Dogs and pigs eat the food of people, but you do not realize it is time for gathering, and when men drop dead from starvation by the wayside, you fail to realize that it is time for distribution. People die from starvation on the roads, and you do not issue the stores for them. People die and you say, “It’s not me; it’s the year.” In what way is that different from killing a man by stabbing him, and then saying, “It’s not me; it’s the weapon?


Too Many People in Nature's Way
The more advanced the nations, the bigger the blow may be. Terry Jeggle, a U.N. disaster-reduction planner, cites the New Orleans levee system -- dependent on pumps that run on electricity produced by fuel that must be transported in. One failure will lead to another along that chain.

"Complex systems invite compounding of complexity in consequences, too," said the Geneva-based Jeggle.

Experts fear more is to come.

The scientific consensus expects global warming to intensify storms, floods, heat waves and drought. Climatologists are still researching whether climate change has already strengthened hurricanes, whose energy is drawn from warm ocean waters, or whether the Atlantic Basin and Gulf are witnessing only a cyclical upsurge in intense storms. Computer models of climate change in the decades to come point to more devastating Category 5 storms.

The prospect of more vulnerable populations on a more turbulent Earth has U.N. officials and other advocates pressuring governments to plan and prepare. They cite examples of poorer nations that in ways do a better job than the rich:


  • No one was reported killed when Ivan struck Cuba in 2004, its worst hurricane in 50 years and a storm that, after weakening, killed 25 people in the United States. Cuba's warning-evacuation system is minutely planned, even down to neighborhood workers keeping updated charts on which residents need help during evacuations.

  • Along Bangladesh's cyclone coast, 33,000 well-organized volunteers stand ready to shepherd neighbors to raised concrete shelters at the approach of one of the Bay of Bengal's vicious storms.
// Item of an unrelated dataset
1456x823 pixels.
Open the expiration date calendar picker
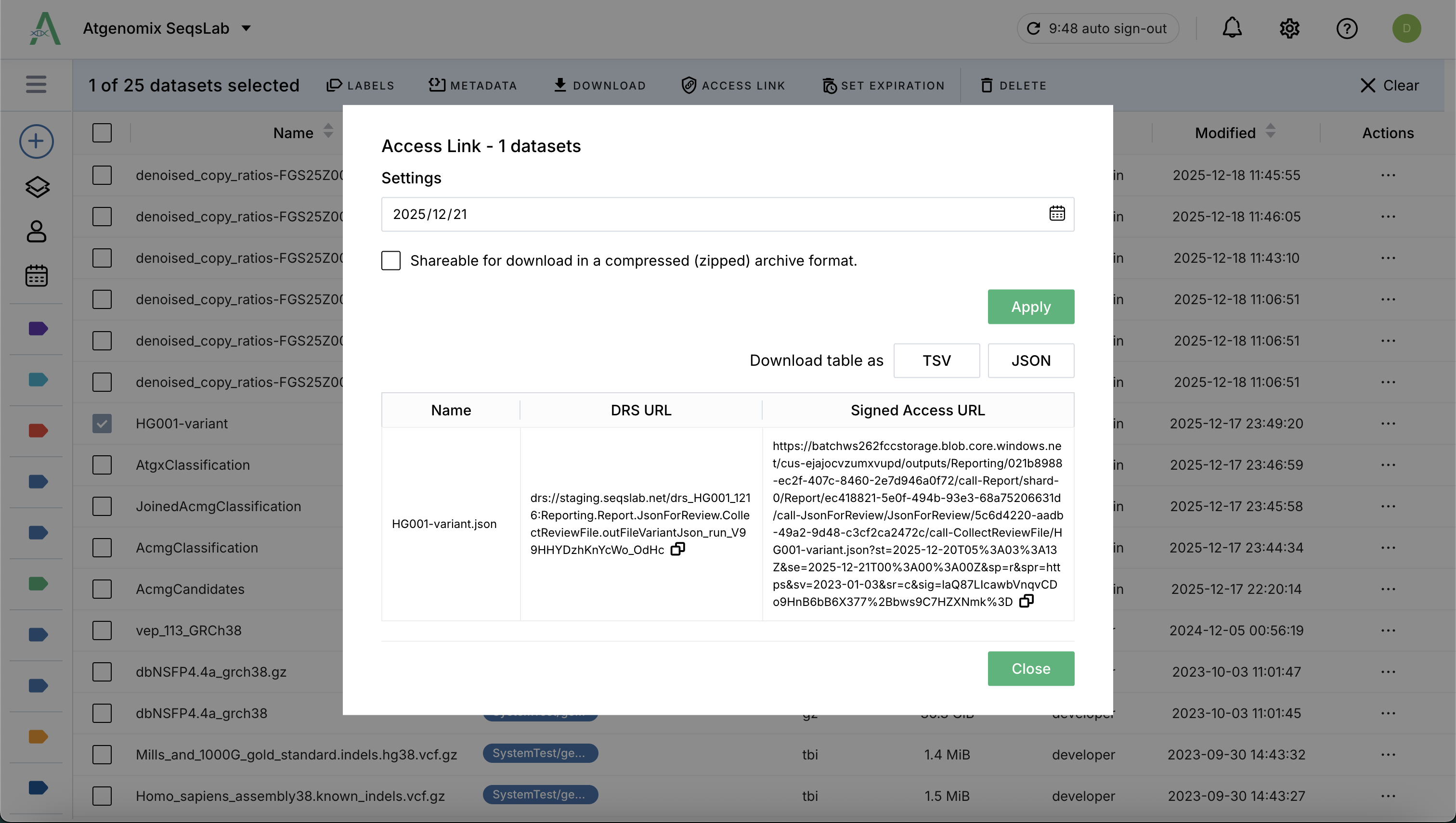(x=1057, y=214)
  • In 2002, Jamaica conducted a full-scale evacuation rehearsal in a low-lying suburb of coastal Kingston, and fine-tuned plans afterward. When Ivan's 20-foot surge destroyed hundreds of homes two years later, only eight people died. Ordinary Jamaicans also are taught search-and-rescue methods and towns at risk have trained flood-alert teams.


A couple of memes are floating down the river of spin pouring out the White House in an apparent attempt to dam a flood of water with a flood of words. The Bush administration's performance does not compare favourably with much less advanced nations. Only last month, China successfully evacuated almost a million people in the face of Typhoon Talim. The nonsense, since disproven, that Louisiana's governor did not declare a state of emergency or request federal help is disproven. The President, Secretary of Homeland Security Chertoff and Federal Emergency Management Agency Director Brown were all warned by the National Hurricane Center well before Katrina's landfall. Why the relief effort was bungled matters, because it will control how the relief effort, and beyond it the reconstruction effort is executed. The only interesting question is why, if the White House has a true excuse, they have resorted to infantile and risible lies.

The White House is now pushing a particularly disastrous idea that FEMA should manage the reconstruction.

Talking Points Memo
Even if FEMA were still a model government agency, as it was by most accounts in the 1990s, this would still be a really, really bad decision. As the title says, FEMA is an emergency management agency, not a reconstruction agency. It doesn't have the organizational structure or competence to run the economy of a significant chunk of the United States for the foreseeable future, which is what this amounts to.


Failed leaders pushing a failed policy through a failed agency, and hoping failed lies will hide their failure.

1 comment:

Red Ink said...

Don't worry - George has announced that to the extent that his Goverment's agencies (I think that excludes the States) may have been accountable for the slow response, HE will accept responsibility.

Point of order - he already has that responsibility ! What does it mean - evidently sod all - as he will not fall on the sword no doubt.